━━━ Data provided

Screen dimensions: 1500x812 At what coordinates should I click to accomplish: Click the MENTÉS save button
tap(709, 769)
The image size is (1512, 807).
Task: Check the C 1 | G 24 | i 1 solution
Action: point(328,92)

━━━━━━

> Exercise
Copy the whole of the data above exactly.

> Task solution
Screen dimensions: 1500x812 At what coordinates should I click to accomplish: Click the MENTÉS save button
tap(709, 769)
The image size is (1512, 807).
Task: Check the C 1 | G 24 | i 1 solution
Action: point(328,92)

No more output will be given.